I lit a fire to warm up a building that is never heated so that we could work in comfort. And then I moved things around to give me a place to put mortar on the tiles and to put them into place, and Pete a place to cut them. I mixed some mortar and got the grout ready for mixing once the tiling was done. It was a day of nasty weather, but I enjoyed working with Pete in cozy warmth and a nice dry space.
I’m feeling SO much better now that the living room fireplace is fixed, and all the eye appointments are done, and I’ve done all the work that I was required to do to make the studio fireplace to code. I feel free—free of onerous responsibilities and free to stay at home. Home is the only place I feel wonderful, and I only feel wonderful when all the chores needing to be done, are done.
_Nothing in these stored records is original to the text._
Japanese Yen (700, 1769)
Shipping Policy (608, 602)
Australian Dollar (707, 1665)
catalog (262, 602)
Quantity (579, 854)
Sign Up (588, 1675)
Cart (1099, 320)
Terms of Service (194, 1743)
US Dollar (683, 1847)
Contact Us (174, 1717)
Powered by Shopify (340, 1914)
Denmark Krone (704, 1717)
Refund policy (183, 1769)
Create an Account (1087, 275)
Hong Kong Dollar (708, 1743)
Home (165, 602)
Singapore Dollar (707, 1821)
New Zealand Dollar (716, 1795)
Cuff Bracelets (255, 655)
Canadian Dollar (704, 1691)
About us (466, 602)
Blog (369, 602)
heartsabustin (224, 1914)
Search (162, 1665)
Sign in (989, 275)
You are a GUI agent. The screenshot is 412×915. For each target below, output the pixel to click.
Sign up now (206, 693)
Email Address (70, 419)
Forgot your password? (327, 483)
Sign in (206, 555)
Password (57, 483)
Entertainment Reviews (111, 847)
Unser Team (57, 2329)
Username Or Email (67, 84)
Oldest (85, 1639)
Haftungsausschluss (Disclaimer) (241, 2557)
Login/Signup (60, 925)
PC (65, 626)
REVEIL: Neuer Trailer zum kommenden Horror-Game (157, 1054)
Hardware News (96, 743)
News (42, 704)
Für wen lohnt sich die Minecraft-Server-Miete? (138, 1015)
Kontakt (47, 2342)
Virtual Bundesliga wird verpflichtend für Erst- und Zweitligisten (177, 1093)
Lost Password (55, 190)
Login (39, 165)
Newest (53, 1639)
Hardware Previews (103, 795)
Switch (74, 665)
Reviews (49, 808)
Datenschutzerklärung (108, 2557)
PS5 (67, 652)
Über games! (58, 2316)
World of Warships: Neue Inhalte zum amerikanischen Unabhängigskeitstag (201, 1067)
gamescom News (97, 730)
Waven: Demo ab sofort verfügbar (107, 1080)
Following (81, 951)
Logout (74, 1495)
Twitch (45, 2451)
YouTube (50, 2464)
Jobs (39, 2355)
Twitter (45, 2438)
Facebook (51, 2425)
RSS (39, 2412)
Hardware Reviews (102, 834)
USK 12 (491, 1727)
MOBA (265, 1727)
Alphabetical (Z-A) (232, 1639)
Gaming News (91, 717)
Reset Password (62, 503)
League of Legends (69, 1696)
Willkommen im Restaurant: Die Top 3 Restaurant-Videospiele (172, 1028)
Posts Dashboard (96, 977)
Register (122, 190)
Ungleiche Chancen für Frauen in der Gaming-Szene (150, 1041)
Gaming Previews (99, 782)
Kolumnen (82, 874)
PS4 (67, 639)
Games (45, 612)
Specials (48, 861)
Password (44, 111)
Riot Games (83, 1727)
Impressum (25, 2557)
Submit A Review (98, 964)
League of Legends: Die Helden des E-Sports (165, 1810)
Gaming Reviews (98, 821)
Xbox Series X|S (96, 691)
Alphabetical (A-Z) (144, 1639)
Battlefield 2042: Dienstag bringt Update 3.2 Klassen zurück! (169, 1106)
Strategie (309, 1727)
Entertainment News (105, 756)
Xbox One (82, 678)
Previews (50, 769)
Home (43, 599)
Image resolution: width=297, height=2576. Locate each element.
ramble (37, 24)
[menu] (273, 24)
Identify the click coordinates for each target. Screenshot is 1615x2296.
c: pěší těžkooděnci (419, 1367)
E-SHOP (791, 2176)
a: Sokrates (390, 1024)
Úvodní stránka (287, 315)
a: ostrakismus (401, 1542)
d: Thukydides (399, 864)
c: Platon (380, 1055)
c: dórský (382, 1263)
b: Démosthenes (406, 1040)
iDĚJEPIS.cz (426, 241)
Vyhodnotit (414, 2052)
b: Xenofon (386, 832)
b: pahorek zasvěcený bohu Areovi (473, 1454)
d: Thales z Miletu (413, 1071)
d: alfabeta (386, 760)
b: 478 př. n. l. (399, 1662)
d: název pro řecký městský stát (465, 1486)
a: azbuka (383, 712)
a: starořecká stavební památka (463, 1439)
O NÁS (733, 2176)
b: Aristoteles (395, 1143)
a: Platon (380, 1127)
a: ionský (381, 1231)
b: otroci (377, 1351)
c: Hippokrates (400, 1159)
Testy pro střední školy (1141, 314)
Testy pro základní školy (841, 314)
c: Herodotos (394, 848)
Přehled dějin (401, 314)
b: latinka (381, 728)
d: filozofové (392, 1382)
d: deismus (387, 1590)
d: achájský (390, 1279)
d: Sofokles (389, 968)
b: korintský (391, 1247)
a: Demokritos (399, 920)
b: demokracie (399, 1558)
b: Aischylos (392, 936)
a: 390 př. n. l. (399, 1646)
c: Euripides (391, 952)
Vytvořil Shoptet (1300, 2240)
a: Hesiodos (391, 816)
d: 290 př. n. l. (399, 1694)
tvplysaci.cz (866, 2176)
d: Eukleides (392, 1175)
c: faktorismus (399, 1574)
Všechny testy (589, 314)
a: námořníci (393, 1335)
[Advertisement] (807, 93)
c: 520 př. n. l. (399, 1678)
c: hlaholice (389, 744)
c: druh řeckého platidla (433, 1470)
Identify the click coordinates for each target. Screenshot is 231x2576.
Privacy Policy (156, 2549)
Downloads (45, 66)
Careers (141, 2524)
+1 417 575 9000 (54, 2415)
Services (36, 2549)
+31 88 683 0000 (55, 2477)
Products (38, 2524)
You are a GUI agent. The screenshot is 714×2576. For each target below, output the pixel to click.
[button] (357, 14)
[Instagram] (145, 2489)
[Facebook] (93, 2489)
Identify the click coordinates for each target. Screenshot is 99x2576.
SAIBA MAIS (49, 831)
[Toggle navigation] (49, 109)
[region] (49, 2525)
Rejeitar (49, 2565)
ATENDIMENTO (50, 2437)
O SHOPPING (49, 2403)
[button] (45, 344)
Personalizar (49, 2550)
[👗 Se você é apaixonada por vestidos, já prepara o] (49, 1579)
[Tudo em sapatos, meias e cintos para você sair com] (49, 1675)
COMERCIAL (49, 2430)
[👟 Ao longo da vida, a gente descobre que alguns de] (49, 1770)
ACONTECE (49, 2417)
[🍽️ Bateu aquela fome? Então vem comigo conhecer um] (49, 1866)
As each day goes by, and I get more used to being who I am since the onset of the second coming.
Pete arrived at half eleven, and we got to work. First, he had to fix the tile cutter because it didn’t work. It had been sitting idle for over a decade. Pete did the tile cutting on his machine, and I cemented the cut tiles into place. Plus, I made and served him lunch. We got started with the work at 12:30 and finished at 3:00. I am thrilled to have the new foundation for the stove in the studio almost finished. All I need to do is grout the gaps once the cement has dried.
Although it was easy work, and pleasant work being with Pete, I was, of course, fried by the time we were finished. But there was cleaning up to do, so I did that and then I slid into the spa for some relaxation before making dinner and settling onto the chaise for the evening.
I invited Kris, Steve and Nancy for dinner on Monday night, so I’ll be busy baking this weekend and prepping sauces and dressings for the meal.
My friends see my seizures and hear my speech, and they know I have a diagnosis, but I’m not sure many of them would know what it is. The word I push is neurological, but that’s just part of it. I asked Dr. Shoja last time, if I had PTSD and FND, or did my FND diagnosis trump PTSD?
First, she told me that I had C-PTSD and not PTSD. The “c” stands for Complex. They two conditions are separate listings in the official medical bible. C-PTSD is due to long-term exposure to abuse or neglect; PTSD is short-term exposure to trauma. I also have FND, and I understand that it is a consequence of having C-PTSD. And this is a particularly nasty combination of disorders because the neurological condition has me over-react to stimuli, and C-PTSD fills my life with triggers, hence the seizures. It felt good to have a nice concise review of my diagnosis.
What no one knows about, except Dr. Shoja, and is neither seen nor heard, are the storms in my head and body. I now have chronic pain across the top of my shoulders, across my upper back and in my neck. It’s from speaking. I must force the speech out of me, so I tense up all over my torso, and my arms flail, my head moves a lot, back and forth, side to side, and I often grimace—all from the effort it takes to speak. Speech has become very, very physical, and it tires me out.
I seek out Dr. Shoja when the internal stuff gets out of hand, as it has since mid-October. Life has become intense since the second coming. I wanted to decompress with her help as a prophylactic move in advance of having a guest for ten days. As much as I love him, I must monitor my stimulation. I am at par with wonderful Davey; I know I can ask him for rests from talking each day; he is completely understanding of my needs and vulnerabilities.
Today I have few obligations. I can have a soft day, and I’ve awakened to mostly clear skies. It’s going to be a nice day. I’ve got to shop for supplies for Monday night’s dinner, and I may do some work on finishing the stove foundation in the studio. I’ve the caulking of the cracks with mortar to do.